The Judea & Samaria military commander, in accordance with the international law regarding belligerent occupation, is responsible for the various holy sites in the area. This, also by force of The Hague Convention for the Protection of Cultural Property in the Event of Armed Conflict of 1954, to which Israel is a state party.

Accordingly, the military commander issued The Protection of Holy Sites Order (Judea & Samaria) (No. 327), 1969, which is meant to ensure free access to members of all religions to their respective holy sites, as well as protect the sites themselves.

This order gives an appointed authority the responsibility for the protection and management of holy sites, including the authority to establish codes of conduct, appoint guards and to issue the rules necessary for it to carry out its functions.

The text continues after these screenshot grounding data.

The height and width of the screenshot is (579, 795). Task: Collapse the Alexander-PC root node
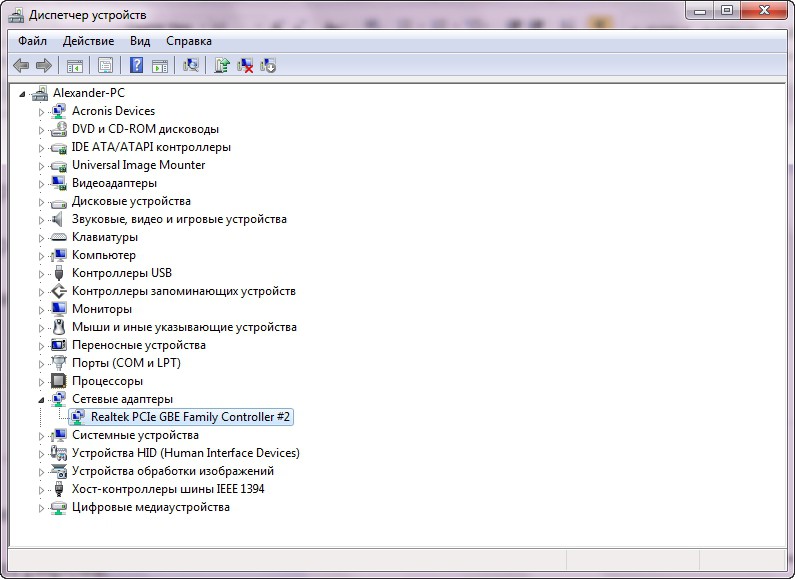(24, 93)
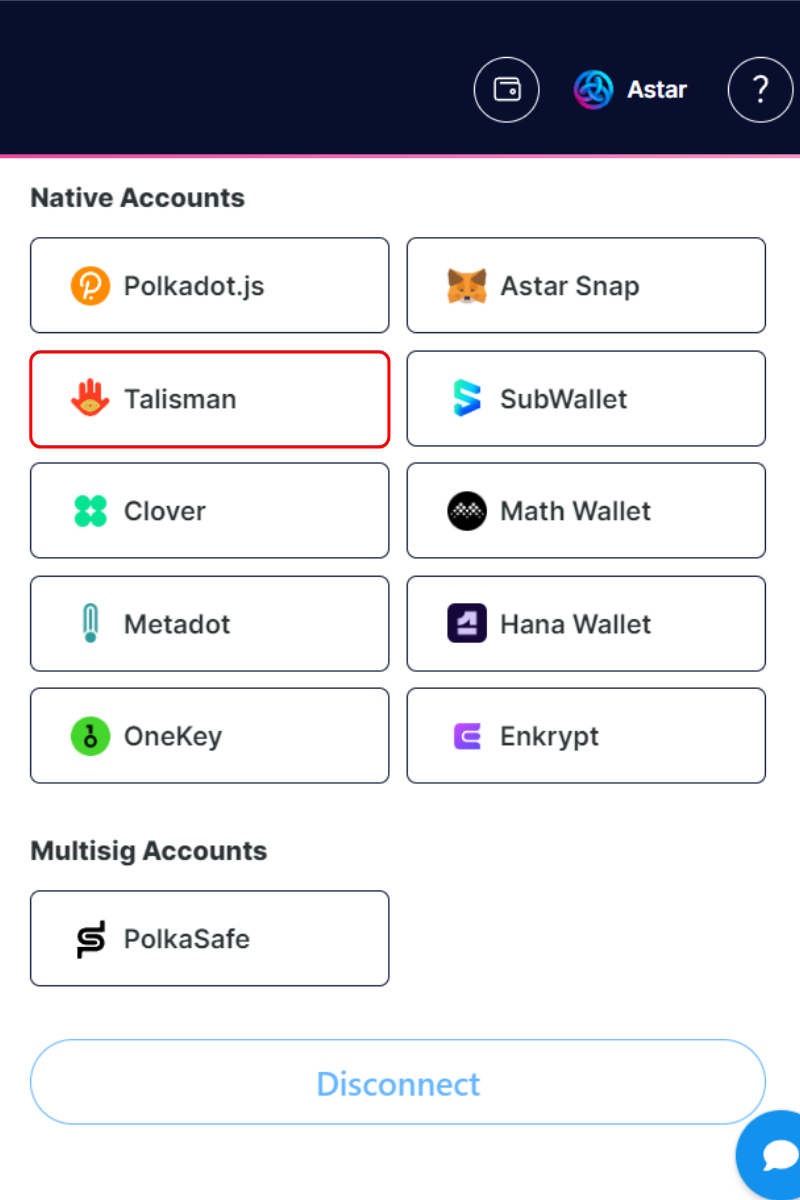Open PolkaSafe multisig account option
Image resolution: width=800 pixels, height=1200 pixels.
click(209, 939)
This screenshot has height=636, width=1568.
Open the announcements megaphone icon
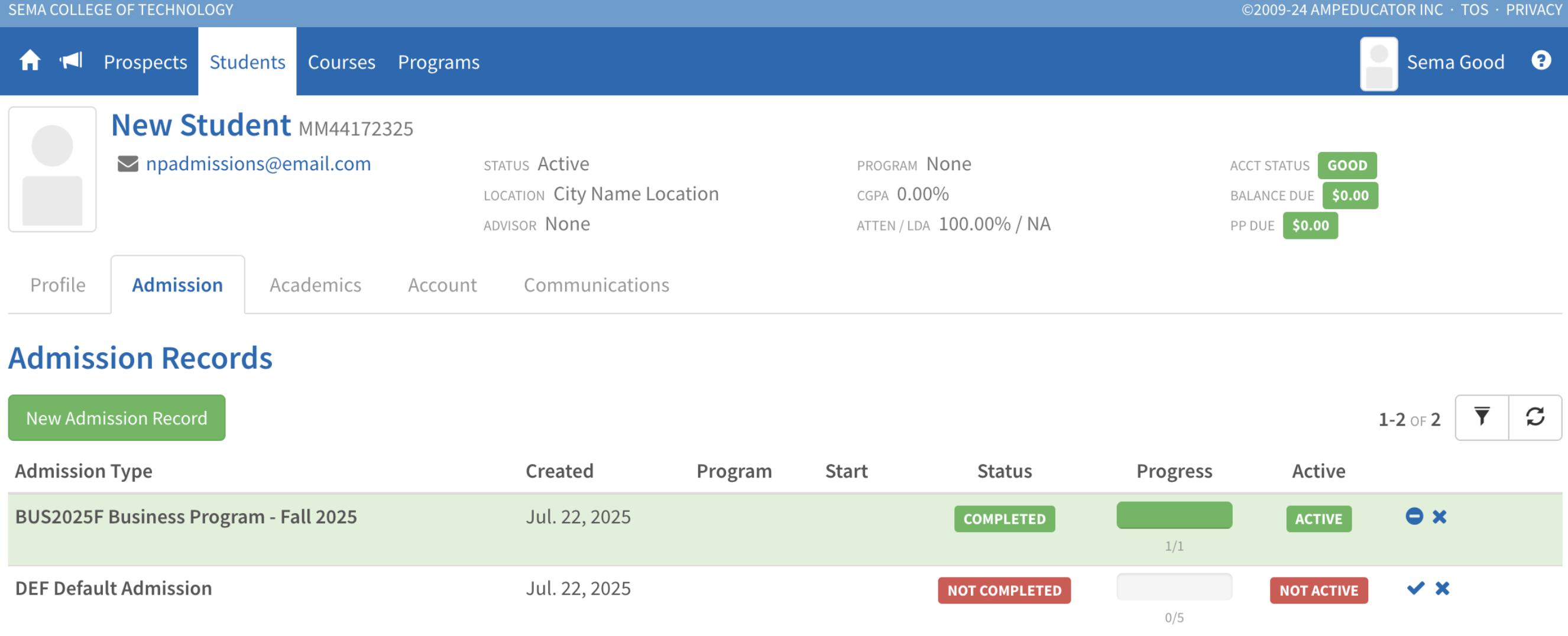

The Order Creating the Civil Administration (Judea & Samaria) (No.947), 1981 granted these responsibilities to the civil administration, which appointed the staff-officer of religions to carry them out.

In 1995, as part of the Israeli-Palestinian Interim Agreements on the West Bank and Gaza Strip of 1995, the two parties reached an agreement regarding the administration of holy sites. Article 32 to the agreement stipulates that the authority in holy sites within areas A and B would be transferred to the newly formed Palestinian authority, while in area C the authority would remain Israeli till a final agreement could be reached regarding the area. The parties agreed to maintain the holy sites in their respective areas, protect them and protect the access and freedom of worship for members of all religions.

Despite the aforementioned rule, certain areas such as Rachel’s tomb and the Jordan Baptism site have unique arrangements, agreed on by the parties in the interim and other agreements. These arrangements include the general responsibility for the site, the identity of the party responsible for the security of the site, access to the site and more.